## DOCUMENT EXTRACT
Claudine Gay’s Resignation Shines a Light on the Academic Hypocrisies of Elite Universities

Harvard was right to shield its president from irate donors—but wrong to insinuate that the donors eventually won.

Haiyun Jiang/Getty Images
Former Harvard University President Claudine Gay

I wish I could say that Harvard’s first Black president, recently the victim of an outrageous campaign led by hedge fund big shot Bill Ackman over her handling of student protests, is being hounded out of office unfairly. Ackman’s campaign was indeed appalling, as I argued here and here. But so was the mounting evidence of Gay’s plagiarism, compiled in a series of anonymous complaints published by the New York Post and the Washington Free Beacon on December 11, December 19, and January 1. On Tuesday Gay did the right thing and resigned after the most egregious example of her academic theft surfaced.

Ordinarily it would be prudent to treat anonymous accusations, not to mention anything published in the Free Beacon, with a grain of salt. That the hard-right activist Christopher Rufo, appointed by Florida Governor Ron DeSantis to the board of New College, played some role in publicizing the anonymous complaints did not inspire confidence. (In February 2023, The New Republic’s Daniel Strauss revealed Rufo committed some Harvard-related hanky-panky of his own by claiming in his bio a Harvard degree that was really a degree from Harvard’s extension school.) “It’s part of this extreme right-wing attack on elite institutions,” Harvard law professor Charles Fried told The New York Times last month. “If it came from some other quarter, I might be granting it some credence, but not these people.”

Yes, but. The “but” is that plagiarism allegations are easy to verify independently, mooting whatever malign motive lies behind them. The December 11 complaint was troubling, but it concerned Gay’s dissertation (in political science) rather than any work she produced as a professional scholar. The December 19 complaint, however, extended into Gay’s professional work, with multiple examples bad enough to prompt John McWhorter to call for Gay’s resignation in The New York Times and for Ruth Marcus to do the same in The Washington Post.

## EXERCISE INSTRUCTIONS
**1)** According to the opinion piece on Claudine Gay's resignation, which two publications printed the anonymous plagiarism complaints?
**2)** Please output the part of the opinion piece on Claudine Gay's resignation starting with "Haiyun Jiang/Getty Images" and going on through "academic theft surfaced.".

## GIVEN DATA
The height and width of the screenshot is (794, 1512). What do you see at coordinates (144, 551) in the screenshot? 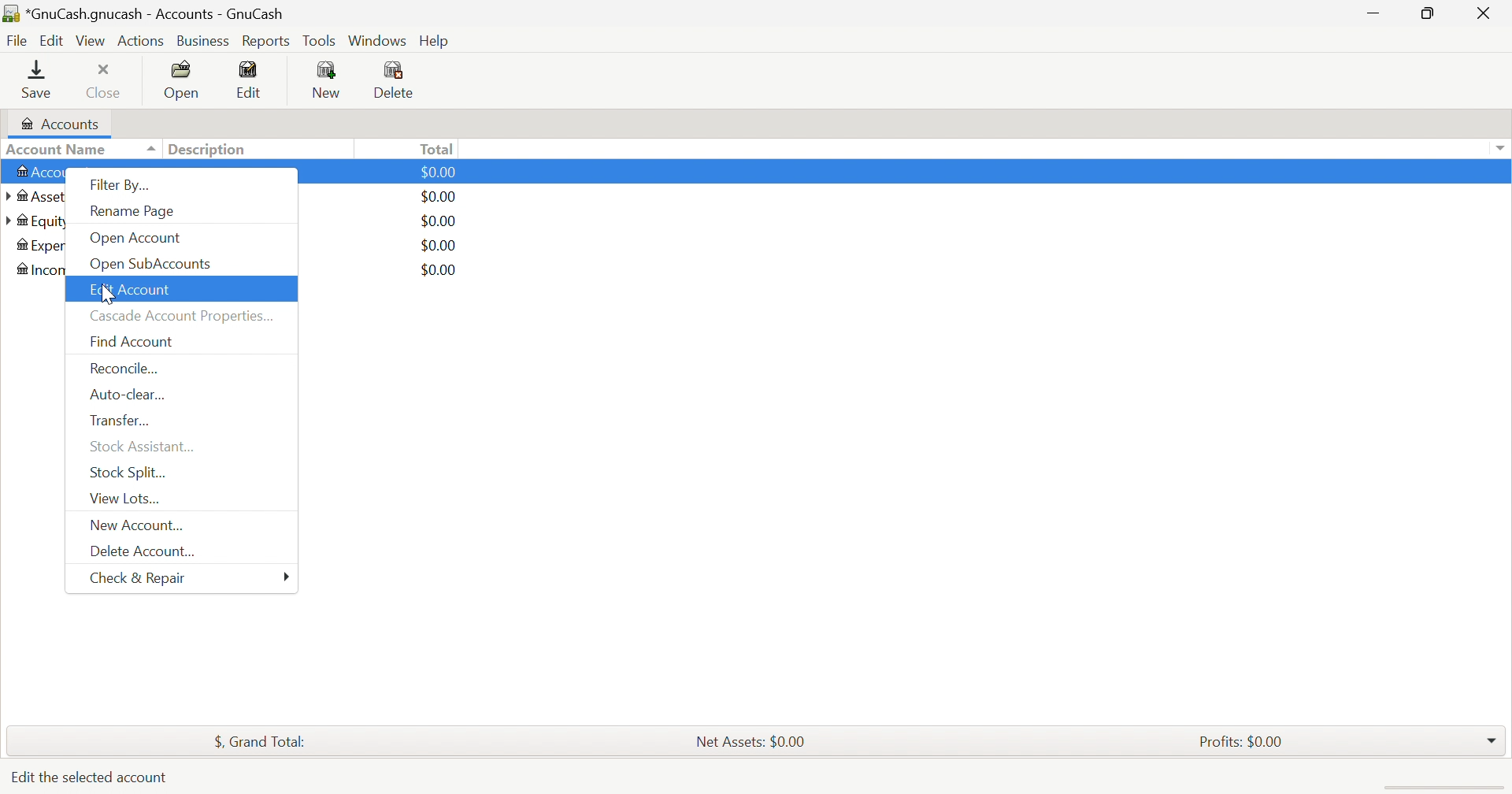
I see `Delete Account...` at bounding box center [144, 551].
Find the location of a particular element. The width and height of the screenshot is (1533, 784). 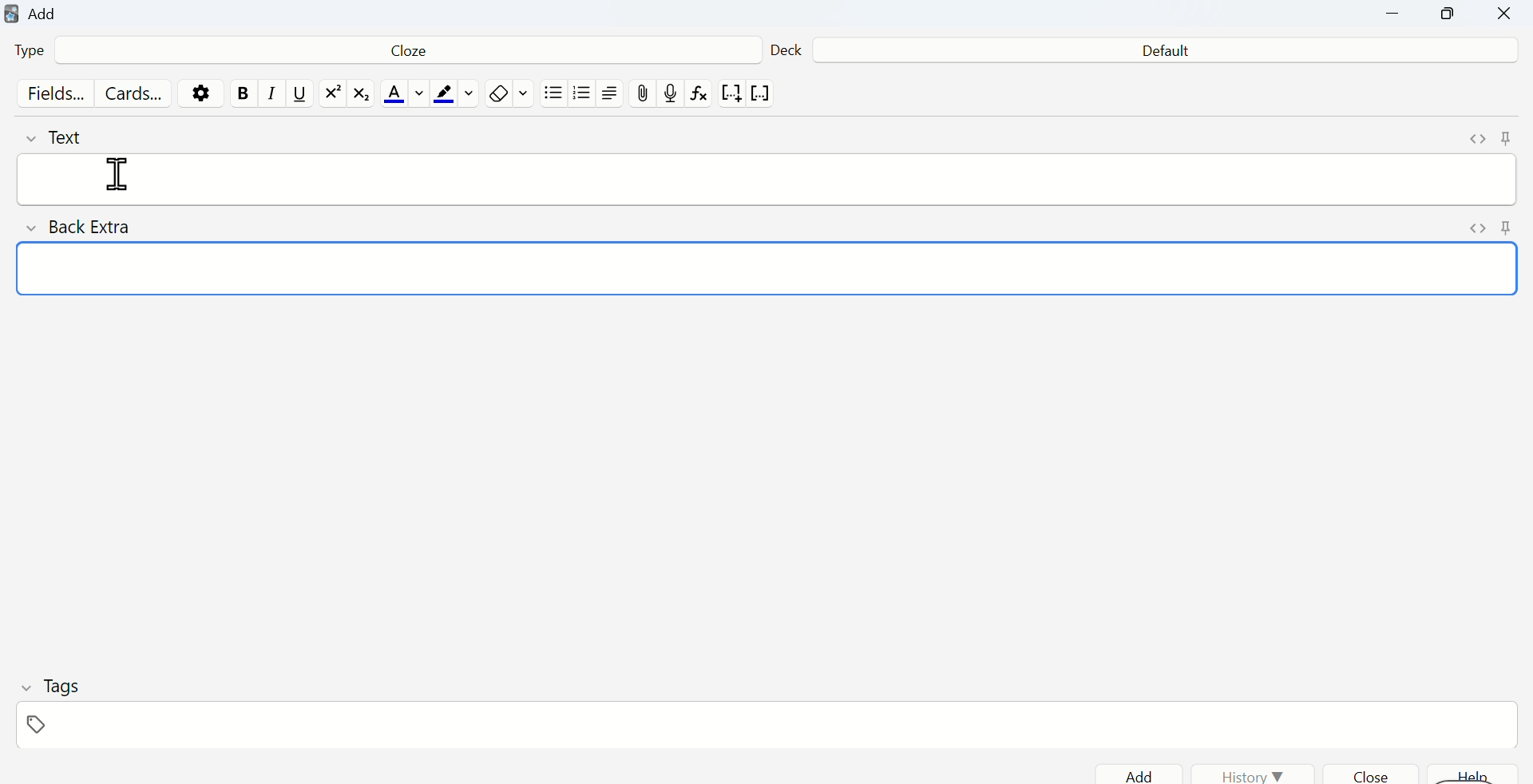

## FINAL ANSWERS
**1)** The New York Post and the Washington Free Beacon.

**2)**
Haiyun Jiang/Getty Images
Former Harvard University President Claudine Gay

I wish I could say that Harvard’s first Black president, recently the victim of an outrageous campaign led by hedge fund big shot Bill Ackman over her handling of student protests, is being hounded out of office unfairly. Ackman’s campaign was indeed appalling, as I argued here and here. But so was the mounting evidence of Gay’s plagiarism, compiled in a series of anonymous complaints published by the New York Post and the Washington Free Beacon on December 11, December 19, and January 1. On Tuesday Gay did the right thing and resigned after the most egregious example of her academic theft surfaced.